Hyderabad: The long hours children spend on computers and smart phones for online classes as schools remain shut due to the COVID-19 pandemic is beginning to bother parents as complaints of headaches, eye problems and stress surface, it has been learnt.
The Ministry of Human Resource Development (MHRD) recommended just 30 hours of screen time for pre-primary students, two classes of 45 minutes each for classes 1 to 8 and four classes of 45 minutes each for classes 9 to 12, but that’s not working, parents allege.
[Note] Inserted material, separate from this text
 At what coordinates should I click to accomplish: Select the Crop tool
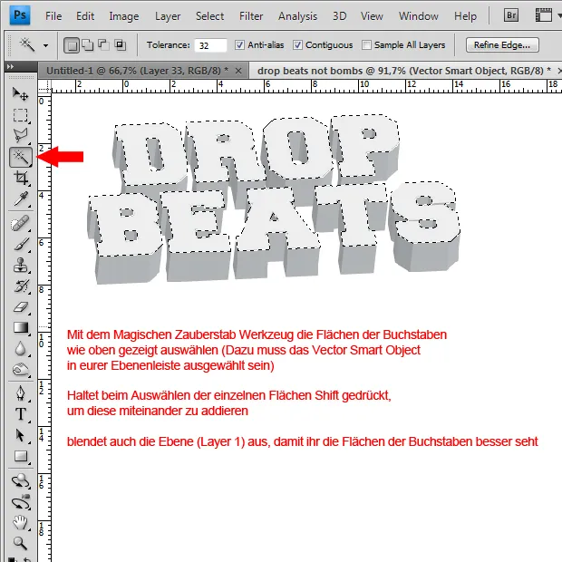tap(20, 179)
Many schools are not following the directions, which anyway are not binding.
Classes go on for longer than expected. “My children recently developed fever and headaches after attending online classes and I had to take them to the doctor,” said Asif Hussain Sohail, Telangana Parents Association.
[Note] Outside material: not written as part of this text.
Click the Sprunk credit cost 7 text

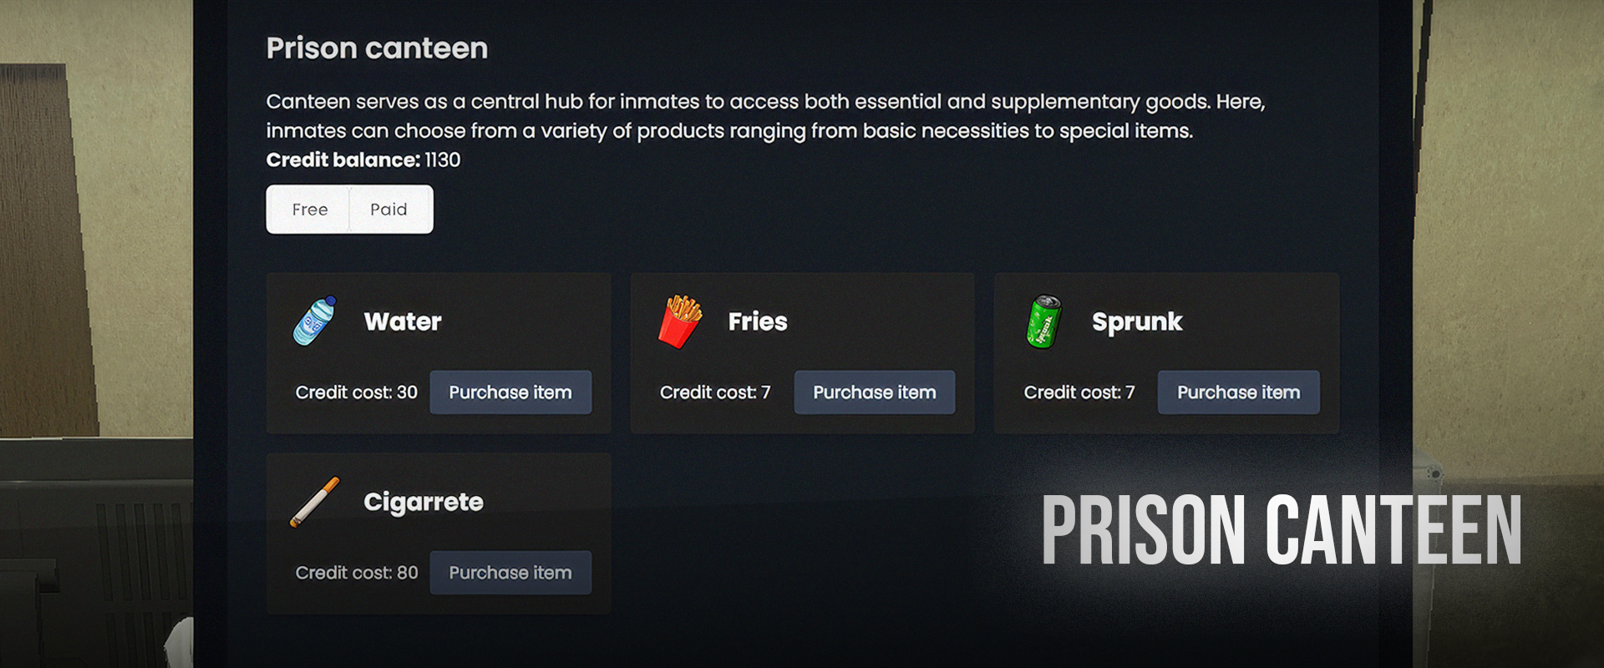[1079, 392]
About his two children in Class 7 at a private school said, “They had only one class initially, which has now increased to four. Sometimes lessons are extended till the evening after which the children have to complete homework. We try to have 10 minute breaks for them to relax and wash their eyes, but there is a visible redness in their eyes now which makes me very concerned as a parent.”
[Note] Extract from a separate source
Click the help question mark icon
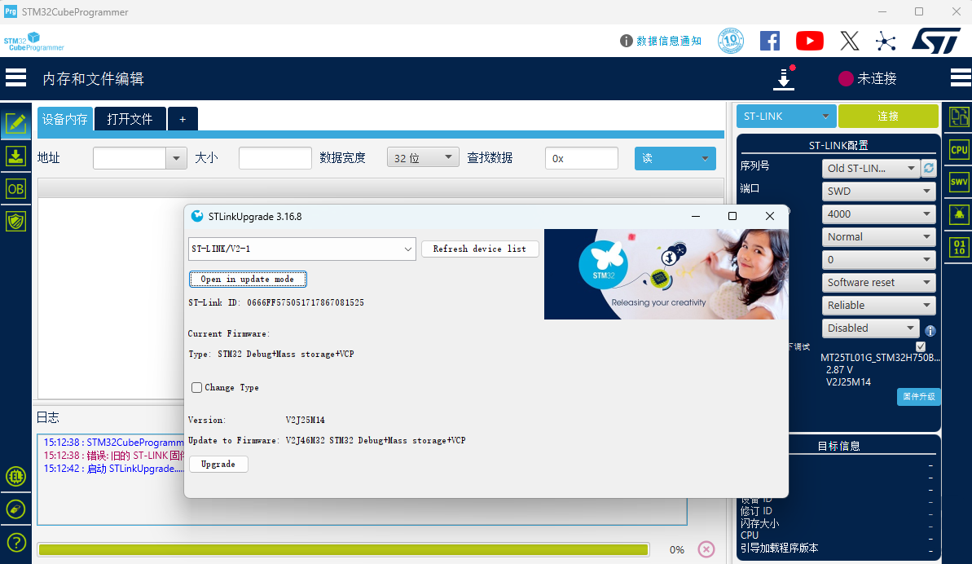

Some parents are reporting mental health issues too due to excessive use of gadgets. One of the parents suspects that his children have increased mood swings now. “They are already cooped up at home and are getting cranky and restless. After their online classes I find they are unable to focus on their work and suffer from headaches,” he says.
Calling screen addiction among children a growing concern: Psychologist
Calling screen addiction among children a growing concern, Dr Adarsh Kohli, professor of clinical psychology at the Post Graduate Institute of Medical Education and Research, Chandigarh compares it to cannabis addiction, “Too much exposure to screens of mobiles and laptops leads a feeling of isolation and anxiety in the current scenario. It can lead to depression and an increase in neurotic traits such as nail biting, thumb sucking and hair pulling,” she says.
This can have an adverse physical impact on children and lead to eye strain on eyes and ears, obesity and disturbed sleep patterns, she adds.